公式の拡張機能のインストールについてはこちらを参照してください。
マニフェストによるイベントの拡張ポイント定義
拡張ポイントを定義するには、マニフェストに追加で次の内容を定義します。
- イベントの拡張ポイント定義
実装例
モデルの名前はモデルが持つフィールドの一種です。そのため、名前の変更はモデルのフィールド変更イベントとして受け取れます。
モデルのフィールド変更イベントを受け取り、イベントハンドラを呼び出すために、マニフェストに次の内容を定義します。
manifest.json
{
// エクステンション定義
// 拡張ポイント定義
"extensionPoints": {
// リボン
"ribbon": {
},
// コマンド
"commands": [
],
// イベント
"events": {
// モデルに関するイベントの拡張ポイントを追加します。
"models": [
{
"class": "*", // 全モデル共通で検証処理を行う場合は、イベントフィルタに "*" を指定、もしくは、この行を省略します。
// 特定クラスだけを対象に検証処理を行う場合は、イベントフィルタに対象クラス名をカンマ区切りで列挙します。
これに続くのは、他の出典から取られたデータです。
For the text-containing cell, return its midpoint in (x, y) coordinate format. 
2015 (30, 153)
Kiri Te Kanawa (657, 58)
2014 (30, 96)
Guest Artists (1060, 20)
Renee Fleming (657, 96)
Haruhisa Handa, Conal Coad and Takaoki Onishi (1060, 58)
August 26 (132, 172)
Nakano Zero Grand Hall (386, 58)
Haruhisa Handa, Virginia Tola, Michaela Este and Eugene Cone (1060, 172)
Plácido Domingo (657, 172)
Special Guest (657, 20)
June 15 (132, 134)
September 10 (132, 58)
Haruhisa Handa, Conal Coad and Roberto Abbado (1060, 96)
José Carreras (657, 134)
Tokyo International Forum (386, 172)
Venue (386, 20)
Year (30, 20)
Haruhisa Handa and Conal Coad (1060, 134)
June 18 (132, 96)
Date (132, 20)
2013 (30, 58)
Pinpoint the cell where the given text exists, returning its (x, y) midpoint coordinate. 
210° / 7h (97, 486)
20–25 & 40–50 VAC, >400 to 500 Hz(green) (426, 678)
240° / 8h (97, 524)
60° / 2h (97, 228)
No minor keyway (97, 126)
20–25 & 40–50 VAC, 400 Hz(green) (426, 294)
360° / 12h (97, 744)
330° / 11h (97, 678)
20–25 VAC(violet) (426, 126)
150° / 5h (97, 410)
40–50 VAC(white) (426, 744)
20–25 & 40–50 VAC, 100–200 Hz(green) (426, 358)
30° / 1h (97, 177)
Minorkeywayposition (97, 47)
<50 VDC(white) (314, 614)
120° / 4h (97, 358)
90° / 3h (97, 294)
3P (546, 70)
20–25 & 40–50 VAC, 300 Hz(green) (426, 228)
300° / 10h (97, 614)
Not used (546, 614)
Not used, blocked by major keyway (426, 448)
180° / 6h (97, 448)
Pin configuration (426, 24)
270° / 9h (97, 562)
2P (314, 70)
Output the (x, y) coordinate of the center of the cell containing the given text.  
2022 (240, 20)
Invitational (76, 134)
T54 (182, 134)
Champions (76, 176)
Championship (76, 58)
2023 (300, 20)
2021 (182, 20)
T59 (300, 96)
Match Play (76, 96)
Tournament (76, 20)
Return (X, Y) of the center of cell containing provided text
// "class": "TechnicalArchitectureComponentECU,TechnicalArchitectureComponentSensor",
"onFieldChanged": "OnFieldChanged" // モデルのフィールド変更時のイベントハンドラとして、エントリーポイントのメインクラスに実装される公開メソッドを登録します。
}
]
}
}
}
注記
- 実装例は、モデルの一括検証からの機能拡張部分に着目して記載しています。そのため、実装例単体では動作しない点にご留意ください。
逐次検証処理の実装
モデルのフィールド変更時に逐次検証の処理を実装するには、クラスに追加で次の内容を実装します。
- 検証処理のイベントハンドラ(公開メソッド)
実装例
イベントから呼び出されたイベントハンドラで、イベントの詳細を確認して名前検証処理を呼び出すには、次の内容を公開メソッドとして実装します。
ValidationSample.cs
// エクステンション開発 で参照するAPIの名前空間の宣言
using NextDesign.Extension;
using NextDesign.Core;
using NextDesign.Desktop;
/// <summary>
/// エントリーポイントとなるDLLのメインクラス
/// </summary>
/// <remarks>
/// エントリーポイントのメインクラスには、 `IExtension` インタフェースを実装します。
/// ハンドラはこのクラスの公開メソッドとして実装します。
/// </remarks>
public class ValidationSample : IExtension
{
/// <summary>
/// モデルのフィールド変更のイベントハンドラ
/// </summary>
/// <param name="context">イベントコンテキスト</param>
/// <param name="eventParams">イベントパラメータ</param>
/// <remarks>
/// モデルのフィールド変更イベントハンドラをメインクラスの公開メソッドとして実装します。
/// </remarks>
public void OnFieldChanged(IEventContext context, IEventParams eventParams)
{
// フィールド変更されたモデルやフィール名などの詳細情報は、イベントハンドラの第2引数に渡されるイベントパラメータの中から取得します。
// イベントパラメータの具体的な型はイベントの種類に応じて異なるため、モデルのフィールド変更イベント用のイベントパラメータに型変換します。
var fieldChangeParams = eventParams as ModelFieldChangedEventParams;
var model = fieldChangeParams.Model; // フィールド変更されたモデル
var fieldName = fieldChangeParams.Field; // フィールド変更されたフィールド名
var app = context.App;
// 変更されたフィールドが `Name` フィールドの場合のみ検証します。
if (fieldName == "Name")
{
// 対象モデルに対する以前のエラーをクリアします。
app.Errors.ClearErrorsAt(model);
// 検証ルールに従ってモデルを検証します。
ValidateModel(model);
}
}
}
注記
- 実装例は、モデルの一括検証からの機能拡張部分に着目して記載しています。そのため、実装例単体では動作しない点にご留意ください。